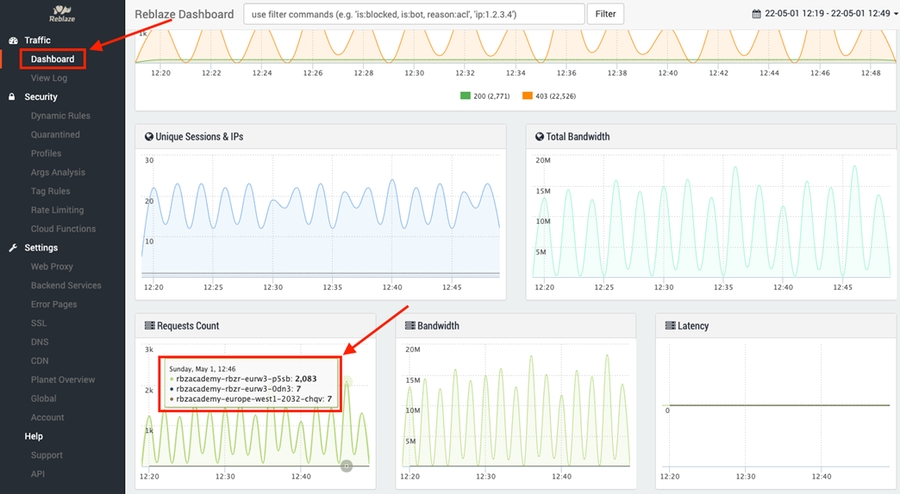The image size is (900, 494).
Task: Toggle the green 200 legend series
Action: 466,95
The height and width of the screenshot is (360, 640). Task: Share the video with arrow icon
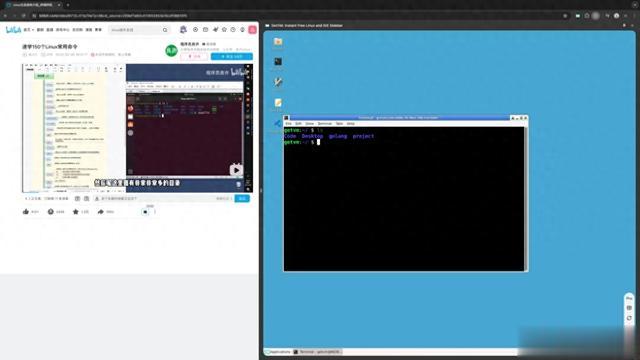tap(100, 211)
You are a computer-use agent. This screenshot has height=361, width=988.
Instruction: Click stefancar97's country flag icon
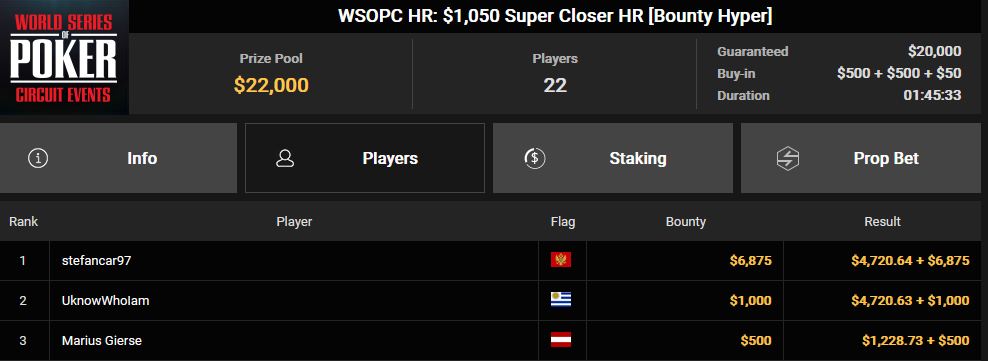[561, 260]
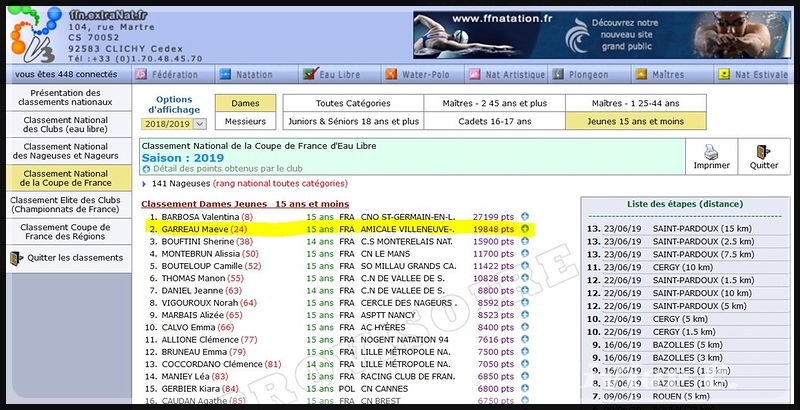Open the Eau Libre menu tab
The height and width of the screenshot is (410, 800).
click(x=335, y=74)
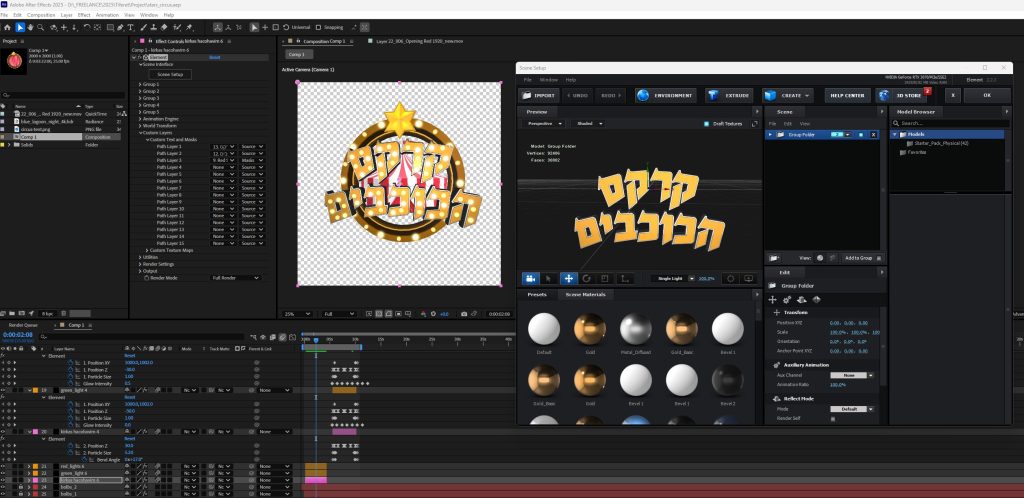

•••

▶ _What the exercise asks_
Look above for the line with "The height and width of the screenshot is (360, 640)."; quote it and every line after it, stopping after the line with "You are a computer-use", exactly, with nothing added and without pictures.

▶ _Task answer_
The height and width of the screenshot is (360, 640). Task: Share the video with arrow icon
tap(100, 211)
You are a computer-use agent. This screenshot has height=361, width=988.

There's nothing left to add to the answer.